Wait, 14 months means 14 games, right?! Well… The whole thing didn’t work as expected, as you can see. What happened? Let’s start at the first game, Super Shot. In January 2019 everything went well, I made a game in a month. For the second game I needed two months. Honestly this Godot platformer made so much fun, so why not! So in april I anounced the third game. Making Tapmoji not only the engine was new to me, but the language (Lua) as well. So another two months passed and the web version of the game was released. Meanwhile I started to think about renaming this blog to “A Game Every Other Month”. But naah, there were still 7 months left, it should definetly work! Using Defold as engine and the potential of Tapmoji to be a casual mobile game convinced me to polish it a bit and release it a second time as an Android app. So another two months passed and the “fourth” game was released.

So it was August. What happened then?? Well, I had this little thing called Master Thesis that I was working on. I absolutely underestimated the amount of time, I will need for this last phase of my studies! In fact I worked on a (serious) game, as well, but of course it doesn’t count as a part of this A-Game-A-Month project.

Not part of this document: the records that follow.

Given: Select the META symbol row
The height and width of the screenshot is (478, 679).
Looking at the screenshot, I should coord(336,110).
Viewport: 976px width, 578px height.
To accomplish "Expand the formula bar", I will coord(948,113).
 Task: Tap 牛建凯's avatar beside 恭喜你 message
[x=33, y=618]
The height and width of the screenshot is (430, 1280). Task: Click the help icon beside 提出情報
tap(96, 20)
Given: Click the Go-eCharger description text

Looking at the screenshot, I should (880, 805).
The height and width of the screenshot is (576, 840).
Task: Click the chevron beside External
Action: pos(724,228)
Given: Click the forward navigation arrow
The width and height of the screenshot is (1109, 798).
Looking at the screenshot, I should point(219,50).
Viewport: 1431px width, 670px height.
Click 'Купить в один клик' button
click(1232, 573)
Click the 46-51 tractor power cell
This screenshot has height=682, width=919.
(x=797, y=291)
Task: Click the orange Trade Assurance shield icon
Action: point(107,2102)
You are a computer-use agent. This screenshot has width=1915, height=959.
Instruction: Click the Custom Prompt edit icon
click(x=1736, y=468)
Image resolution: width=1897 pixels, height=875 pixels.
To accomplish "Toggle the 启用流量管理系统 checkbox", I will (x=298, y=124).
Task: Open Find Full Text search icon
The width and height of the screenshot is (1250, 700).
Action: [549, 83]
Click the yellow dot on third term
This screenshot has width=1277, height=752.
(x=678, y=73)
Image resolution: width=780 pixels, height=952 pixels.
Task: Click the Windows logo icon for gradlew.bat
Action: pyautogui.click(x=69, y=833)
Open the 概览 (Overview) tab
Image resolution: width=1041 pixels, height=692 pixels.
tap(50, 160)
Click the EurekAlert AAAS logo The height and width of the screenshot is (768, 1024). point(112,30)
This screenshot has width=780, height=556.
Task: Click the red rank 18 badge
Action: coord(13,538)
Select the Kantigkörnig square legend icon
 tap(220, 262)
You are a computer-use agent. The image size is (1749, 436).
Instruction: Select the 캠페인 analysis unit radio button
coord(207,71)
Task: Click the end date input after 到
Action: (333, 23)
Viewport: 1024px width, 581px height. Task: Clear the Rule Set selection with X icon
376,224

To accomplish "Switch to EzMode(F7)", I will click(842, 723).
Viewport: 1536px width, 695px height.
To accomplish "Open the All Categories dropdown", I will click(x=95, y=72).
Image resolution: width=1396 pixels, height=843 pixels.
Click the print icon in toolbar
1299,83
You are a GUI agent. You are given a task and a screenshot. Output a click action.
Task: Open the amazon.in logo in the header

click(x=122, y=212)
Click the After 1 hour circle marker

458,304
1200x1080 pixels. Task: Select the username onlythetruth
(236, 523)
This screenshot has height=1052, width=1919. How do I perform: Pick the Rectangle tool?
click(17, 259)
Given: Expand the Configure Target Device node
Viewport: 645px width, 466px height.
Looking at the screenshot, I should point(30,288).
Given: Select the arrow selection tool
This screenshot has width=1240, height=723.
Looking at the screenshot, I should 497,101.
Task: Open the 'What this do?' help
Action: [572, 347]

So due to this fact, I didn’t start making another game, as well as I didn’t take part in any other GameJam than Ludum Dare. (Which I thought to be a good way to expand my A-Game-Month games portfolio!)

So whats my summary for the past year?

Making every month a new game is very hard! It’s harder than expected. At first a lot of free time is needed to plan, design, code and release a game. One month is very very little time. Especially if you don’t do it full-time. Secondly, getting in a new engine everytime, slows down development heaviliy. And of course in such little amount of time it is not possible to polish a game to a state, where it makes so much fun that everyone wants to play it day and night. For example Tapmoji has something about 10 downloads in Google Play, Wow! I had a lot of fun adding features but the game design should be definetly optimized. Nevertheless I learned a lot releasing Tapmoji.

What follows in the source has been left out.